My favorites from the American Oil and Gas Historical Society‘s This week in Oil and Gas History: The first US Drive-In Gas Station opens (1913), the first seismic derived oil discovery (1928) and the Oklahoma City Oil Field is discovered (1928).
December 1, 1913 – First U.S. Drive-In Service Station opens in Pittsburgh
“Good Gulf Gasoline” goes on sale when Gulf Refining Company opens America’s first drive-in service station at the corner of Baum Boulevard and St. Clair Street in Pittsburgh, Pennsylvania.
Unlike earlier simple curbside gasoline filling stations, this purposefully designed pagoda-style brick facility offers free air, water, crankcase service, and tire and tube installation. A manager and four attendants stand by. The service station’s lighted marquee provides shelter from bad weather.
“On its first day, the station sold 30 gallons of gasoline at 27 cents per gallon. On its first Saturday, Gulf’s new service station pumped 350 gallons of gasoline,” notes the Pennsylvania Historical and Museum Commission.
The gasoline pump can trace its roots to a pump that dispensed kerosene at an Indiana grocery store in the late 1880s. See First Gas Pump and Service Station.
Gulf Refining Company’s decision to open the first service station (above) along Baum Boulevard in Pittsburgh, Pennsylvania, was no accident.

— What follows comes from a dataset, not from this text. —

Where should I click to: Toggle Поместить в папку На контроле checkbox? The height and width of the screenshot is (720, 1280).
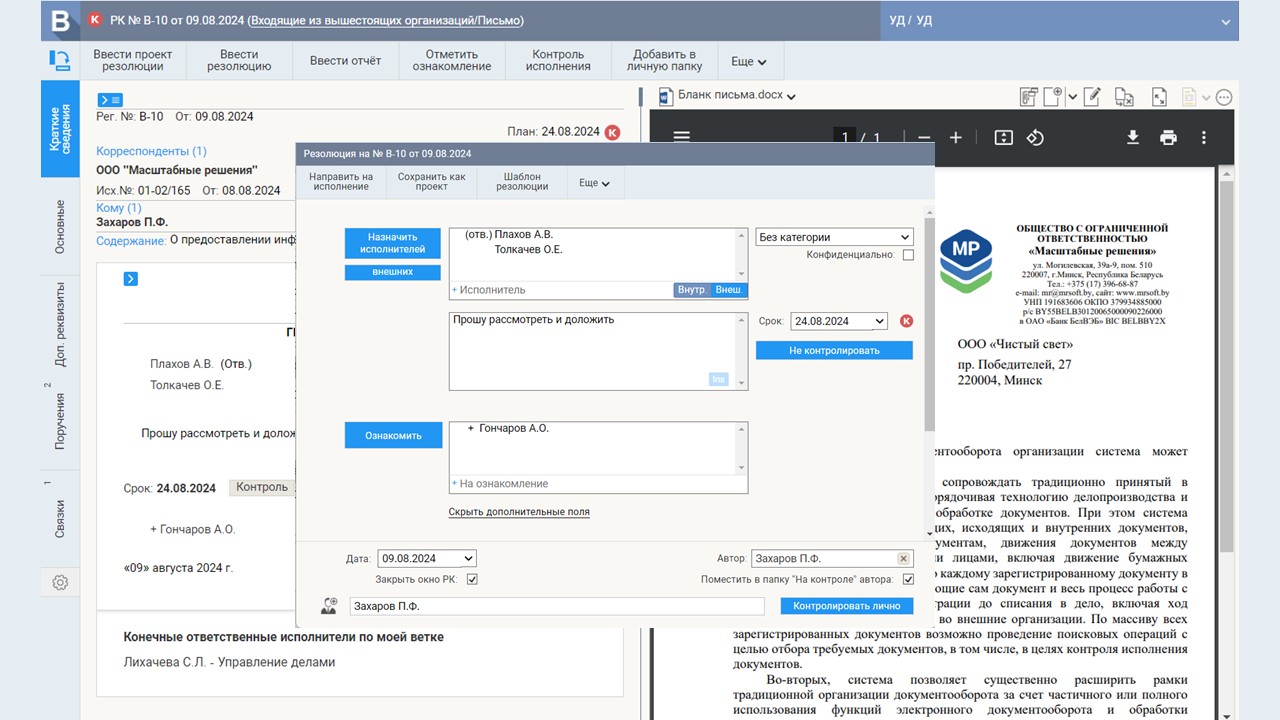point(908,579)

By 1913 the boulevard had become known as “automobile row’” because of the high number of dealerships.
December 4, 1928 – First Oil Discovery using Reflection Seismography
Amerada Petroleum drills into a Viola limestone formation in Oklahoma – the first successful oil well produced from a geological structure identified by a reflection seismograph.
The exploration technology for the first time reveals an oil reservoir near Seminole. Successfully tested as early as June 1921, reflection seismography – seismic surveying – will lead to oilfield discoveries across the world.
Amerada Petroleum’s subsidiary Geophysical Research applies the new technology, which has evolved from World War I weapons research. Scientists developed portable equipment that used seismic reflections from artillery to aid the in locating the source.
Seismic: An energy source (explosive charge, weight drop, vibration generator), creates sound waves that reflect of subsurface layers, returning to surface detectors.
December 4, 1928 – Oklahoma City Well uncovers Giant Oilfield
Henry Foster’s Indian Territory Illuminating Oil Company and Foster Petroleum Corporation bring in the 4,000 barrel-a-day Oklahoma City No. 1 well, discovery well for the Oklahoma City oilfield.
Petroleum companies had searched for decades before this successful well is completed just south of the city limits.
The 6,335-foot-deep wildcat well produces an astonishing 110,000 barrels of oil in its first 27 days, causing a rush of development that soon extends the field northward toward the capitol.
The Oklahoma City oilfield added stability to the economy of Oklahoma during the Great Depression.